Nobody remembers the two-hour marathon training session six months later. What works is steady, regular nudges.

Think short, digestible pieces: a quick monthly security tip in the internal newsletter, a one-minute explainer video in Slack, or a short quiz with a small prize. Keep it frequent, varied, and light-touch. That way, cybersecurity stays in people’s peripheral vision without overwhelming them.

Make It a Team Sport

‍Security isn’t “the IT department’s job.” When it feels like that, people shrug responsibility and assume someone else will handle it.

Instead, frame it as a shared effort. Get managers modelling good behavior (reporting phishes, locking screens, calling out risky habits). Set up friendly competitions between teams — who can spot the most phishing attempts this quarter? Bake security checks into project retros so it’s seen as part of “how we do work,” not an add-on.

Close the Loop

One of the quickest ways to kill reporting is to leave staff in the dark. If someone takes the time to escalate a suspicious email and then hears nothing back, they assume it didn’t matter. Next time, they won’t bother. 

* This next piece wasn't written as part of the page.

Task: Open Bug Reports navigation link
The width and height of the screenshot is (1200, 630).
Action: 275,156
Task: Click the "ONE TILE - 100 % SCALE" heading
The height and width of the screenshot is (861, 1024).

Always close the loop. If someone reports something, send them a quick note: “Thanks, that was a phishing attempt, and you were right to flag it.” Or: “Good catch — it turned out to be safe, but reporting was the right move.” Even small acknowledgements build trust and reinforce the habit.

Culture Beats Fear‍

You can’t scare people into caring forever. Fear fades. Headlines blur. The only lasting defense is culture.

That culture is built on curiosity (“I wonder if this is suspicious?”), accountability (“If I see it, it’s my job to say something”), access automation, and pride (“We don’t get caught like the company down the road”). It’s about making security part of the everyday fabric of work, not a dreary compliance ritual that leaves them desensitized to cyberattacks.

A Practical Next Step

If you want to put this into practice, try sketching out a six-month plan with rhythm and variety. Alternate phishing campaigns with quick training refreshers. Share a story from your industry each month. Celebrate staff who report issues. Keep the communication human, light, and regular.

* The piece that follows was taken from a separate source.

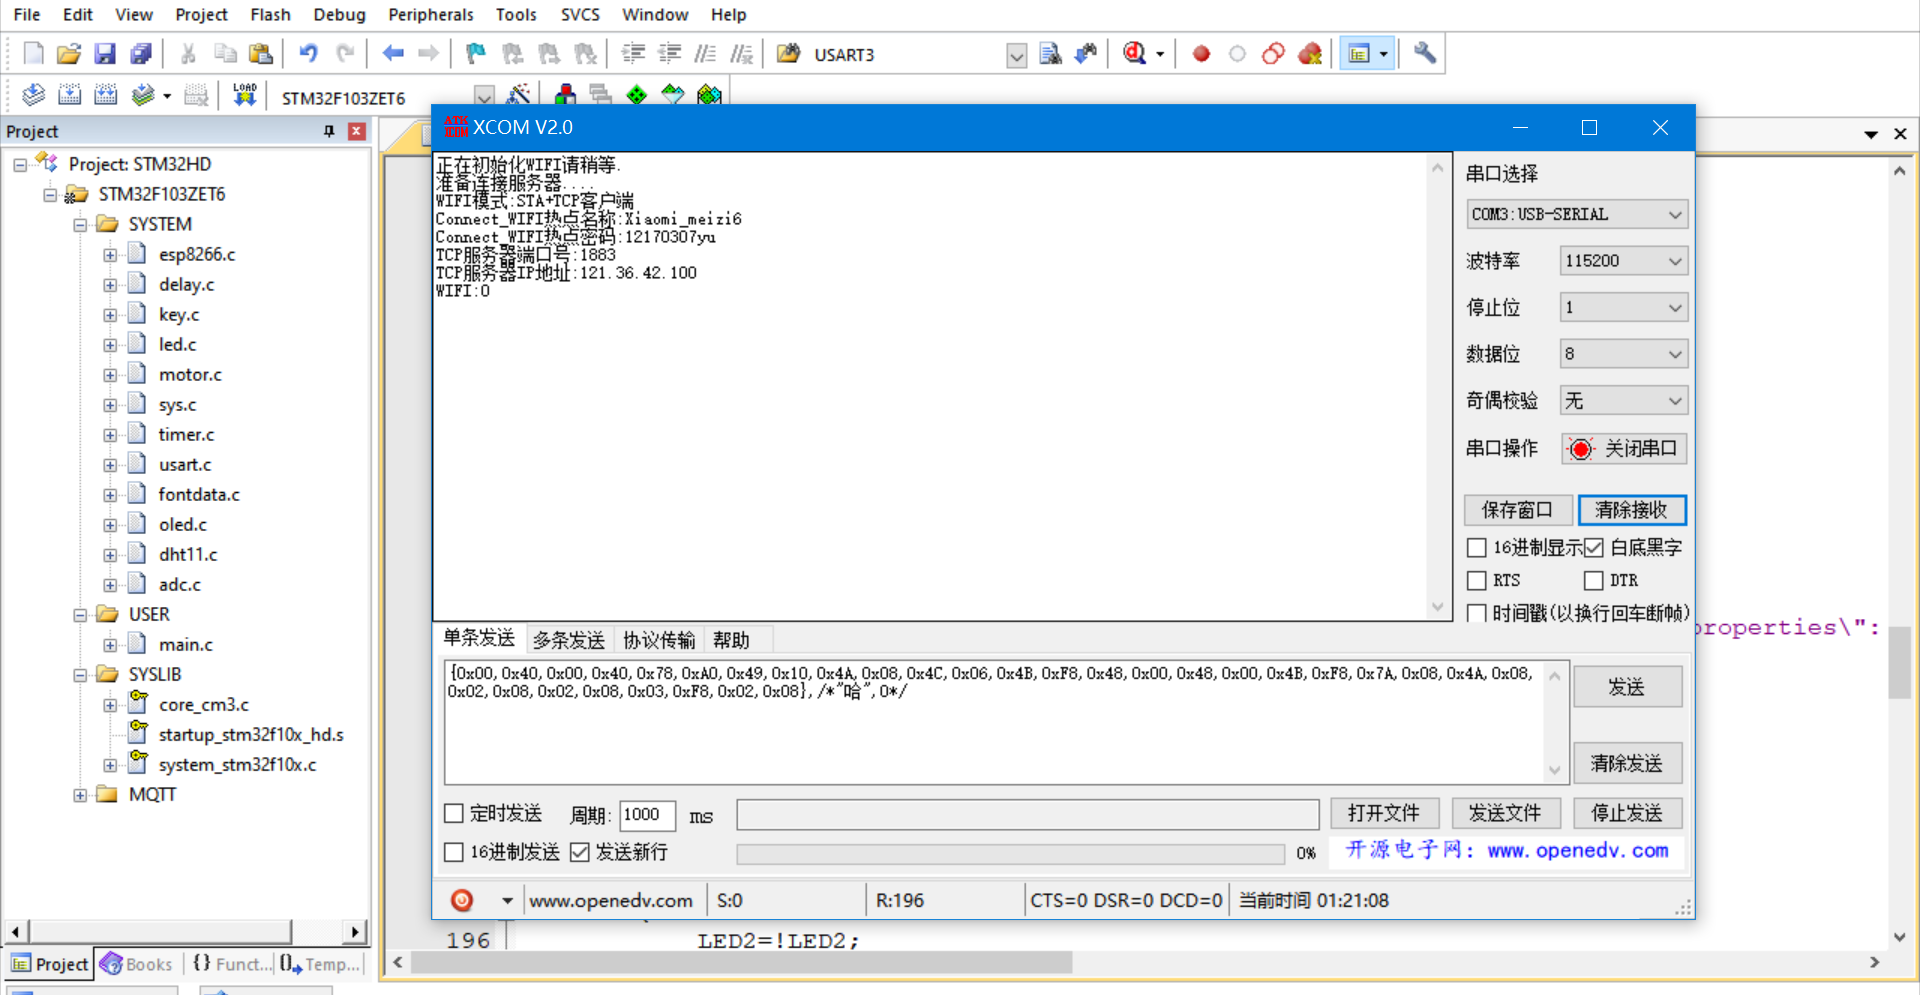This screenshot has height=995, width=1920.
Task: Kill all breakpoints in program
Action: (1310, 54)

“Tell me and I forget; Teach me and I may remember; Involve me and I learn.”
- possibly Benjamin Franklin or possibly Confucius.

Do that, and you won’t just keep staff alert. You’ll build a workforce that sees security not as background noise, but as part of how they protect their own work, their colleagues, and the business itself.

And that’s the real win. Not just fewer clicks on fake emails, but an organization that’s harder to wear down, harder to fool, and harder to break.